Almost 40% of SaaS marketers say that case studies are very effective at boosting sales.
“Case studies are important because having others tell our story for us is more impactful than trying to promote our impact ourselves. It’s also a way to get deeper customer research that can inform pain points, positioning, and areas of content focus.”Natalie Taylor, Sr. Content Marketing Manager, Everfi
How would a recession affect your case study production?
Given that SaaS marketing case studies are so effective, it’s not surprising that almost 1 in 4 companies would produce more case studies if a recession hit. Another 31% would continue with their current case study strategy. Others would alter their case study production. Specifically:
- 24% of SaaS marketers say they would produce more case studies because they drive sales
- 20% say they would produce lower-cost case studies
- Only 7% would produce fewer case studies
How many SaaS marketing case studies do you really need?

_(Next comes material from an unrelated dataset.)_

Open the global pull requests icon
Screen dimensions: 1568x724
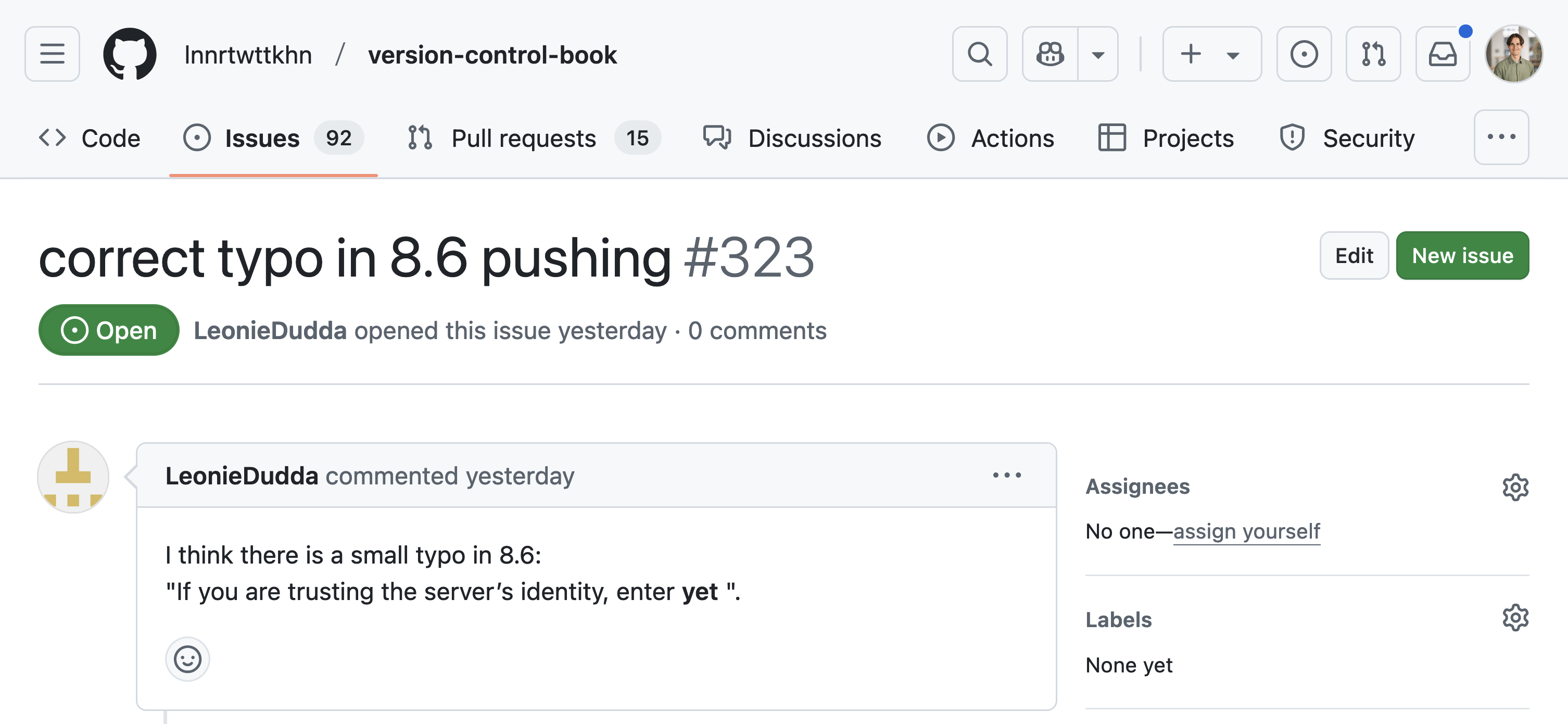1373,54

Marketing case studies are crucial sales tools, but we get it—producing them requires a sizeable investment of time and money. The key is finding the balance between having enough case studies (to cover all your products, use cases, industries and so on), and not wasting resources creating repetitive stories.
While there’s no right answer to how many case studies are enough, you might be interested in how many case studies other SaaS companies are producing.

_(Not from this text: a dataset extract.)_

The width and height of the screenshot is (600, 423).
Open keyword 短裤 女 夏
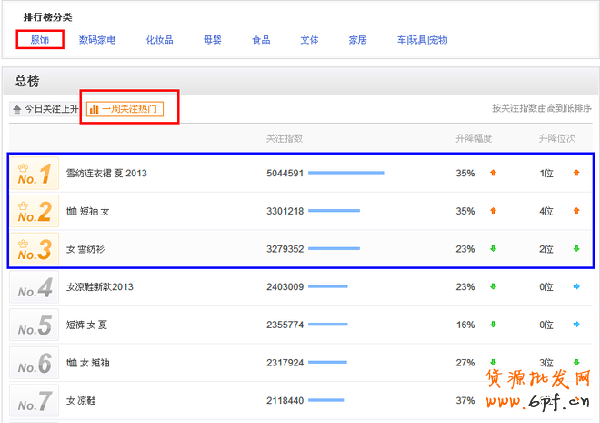coord(87,325)
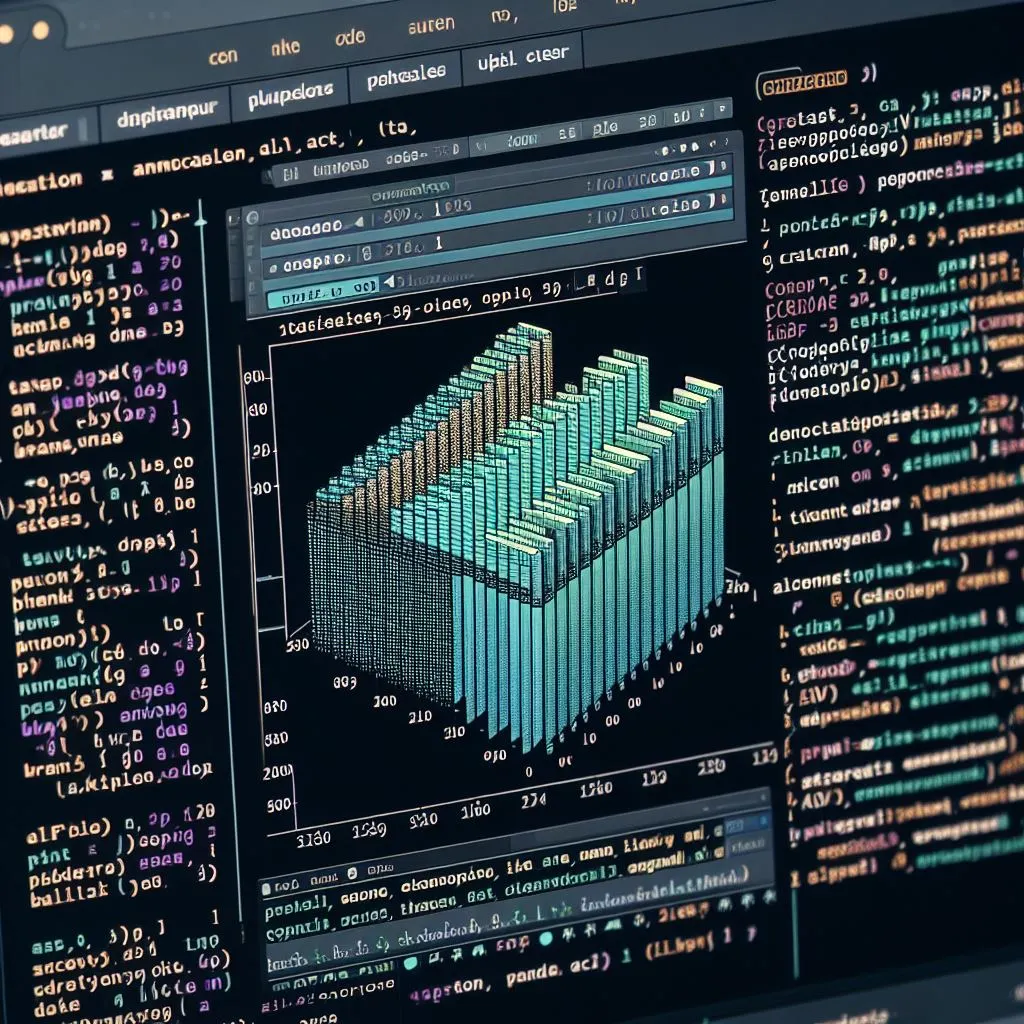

How many marketing case studies do SaaS companies currently have in use?
Our surveys indicate that marketing case studies are a growing priority for SaaS companies. In our most recent survey, SaaS companies reported having 38 active case studies on average—that’s an increase of 10 case studies over the year before.
Depending on the size of the company, the average number of B2B case studies in use varies significantly:
- 64 case studies for larger companies (500+ employees) compared to 37 the year before
- 18 case studies for smaller companies (<500 employees) compared to 16 the year before
Marketers plan to produce even more case studies this year
SaaS companies produced, on average, 12 new case studies in 2022. And most are planning to ramp up production in 2023, with a forecasted 17 new case studies to come this year. That represents a 42% increase in case studies planned for 2023 over what companies produced in 2022.
“Case studies are important because they provide our buyers with a sense of security by showing that their peers are facing the same challenges they are and have leveraged our product to improve. They also provide a sense of FOMO when they see a similar business leveraging technology to improve and accelerate business growth.”Stephanie Mansueto, Head of Marketing, Athennian
Are you repurposing your marketing case studies to reach maximum viewers?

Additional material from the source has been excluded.